Goathouse Tree Ford was seldom, if ever, referred to as such and the area of the ford was known locally as High Tree River. It was a local beauty spot, popular for picnics, where children could safety paddle in the water and fish for “tiddlers”. Although the very occasional traffic had to use the ford there was a footbridge high above the river, (the river had rather high banks, probably a result of the deposition of spoil during its construction). The banks were well-wooded and on the south side was a riverside walk to Longford, about two miles away.

Coming back along High Tree Lane to rejoin Heathrow Road and almost opposite the junction were two cottages, laying back from the road, besides which was the entrance to “Pease Path”, a public footpath running across the fields in a northerly direction to join the Bath Road at a point between the Technicolor and Penguin Book factories, both of which had been built on the north side of the road in the late 1930s.

About another ¼-mile along the Heathrow Road, in an area of Heathrow known as Perry Oaks, the road forked again, the left fork, known as Oaks Road, led to Stanwell village. The right fork, known as Tithe Barn Lane, proceeded in a northerly direction to rejoin the Bath Road midway between the “Three Magpies” and the “Peggy Bedford”.
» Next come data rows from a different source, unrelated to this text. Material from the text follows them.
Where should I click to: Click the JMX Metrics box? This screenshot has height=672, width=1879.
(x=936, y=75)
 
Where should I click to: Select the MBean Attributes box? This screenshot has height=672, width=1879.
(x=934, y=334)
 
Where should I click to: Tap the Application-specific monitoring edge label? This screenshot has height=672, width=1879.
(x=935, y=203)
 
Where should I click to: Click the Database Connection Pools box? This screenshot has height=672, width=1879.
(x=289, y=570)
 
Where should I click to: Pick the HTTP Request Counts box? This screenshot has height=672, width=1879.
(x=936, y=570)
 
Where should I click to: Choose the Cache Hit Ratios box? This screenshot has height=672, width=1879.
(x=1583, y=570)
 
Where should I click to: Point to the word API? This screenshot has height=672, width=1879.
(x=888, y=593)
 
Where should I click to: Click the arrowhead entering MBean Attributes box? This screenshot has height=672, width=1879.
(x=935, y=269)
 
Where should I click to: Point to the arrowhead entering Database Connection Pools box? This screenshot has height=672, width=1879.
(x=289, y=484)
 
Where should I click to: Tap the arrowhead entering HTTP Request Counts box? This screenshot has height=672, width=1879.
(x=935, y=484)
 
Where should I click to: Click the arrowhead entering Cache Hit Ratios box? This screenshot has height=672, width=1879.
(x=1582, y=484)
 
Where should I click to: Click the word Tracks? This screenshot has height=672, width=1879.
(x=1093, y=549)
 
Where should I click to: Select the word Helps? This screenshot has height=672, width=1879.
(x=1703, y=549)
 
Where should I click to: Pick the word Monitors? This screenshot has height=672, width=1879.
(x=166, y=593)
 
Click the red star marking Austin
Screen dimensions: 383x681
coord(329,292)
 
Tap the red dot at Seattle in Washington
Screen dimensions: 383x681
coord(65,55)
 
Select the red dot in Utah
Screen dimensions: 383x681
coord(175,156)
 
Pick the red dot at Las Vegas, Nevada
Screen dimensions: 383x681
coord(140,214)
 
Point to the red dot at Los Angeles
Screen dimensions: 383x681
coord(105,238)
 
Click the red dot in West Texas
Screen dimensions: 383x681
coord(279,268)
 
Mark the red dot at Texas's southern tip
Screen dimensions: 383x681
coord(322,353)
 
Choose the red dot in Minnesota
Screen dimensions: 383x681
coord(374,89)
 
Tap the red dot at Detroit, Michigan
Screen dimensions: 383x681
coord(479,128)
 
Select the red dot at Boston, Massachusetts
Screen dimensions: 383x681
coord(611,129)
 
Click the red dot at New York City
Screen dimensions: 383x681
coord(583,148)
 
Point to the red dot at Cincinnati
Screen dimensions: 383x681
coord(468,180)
Just before the road forked and on its northern side, stood Perry Oaks Farm, a most handsome redbrick Elizabethan farmhouse occupied by S. Whittington, a member of another old farming family in the locality. This farm had some very fine old barns, a dovecote and a duck-pond and was, without question, the best of the many farmsteads of Heathrow.

Just past the farmhouse on the west side of Tithe Barn Lane was the Perry Oaks Sludge Works opened in 1936 by Middlesex County Council. This was nowhere near as bad as it sounds being some 200 acres of land occupied by lagoons in which the sludge was allowed to settle under gravity. Before the lagoons were destroyed in the late 1990s to make way for a fifth terminal at Heathrow the sludge works had become a site of some scientific importance because of the large number of wading birds attracted to the lagoons.

Tithe Barn Lane got its name from a barn half-way along its western side that was reputedly a reconstruction of a northern wing of the Great Barn of Harmondsworth. It is doubtful if, in fact, the Great Barn ever had a northern wing, but the story of the wing being dismantled and being re-erected in Tithe Barn Lane is often quoted. The area at the junction of Tithe Barn Lane and the main road was known as “Shepherd’s Pool’, the pool being a large pond completely surrounded by trees. It had probably started life as a gravel pit but had become completely naturalised over 150 years when its name was recorded on the Enclosure Map.

The development of the airport meant the complete destruction of Heathrow, most of Hatton and those parts of Harlington and Harmondsworth that lay to the south of the Bath Road.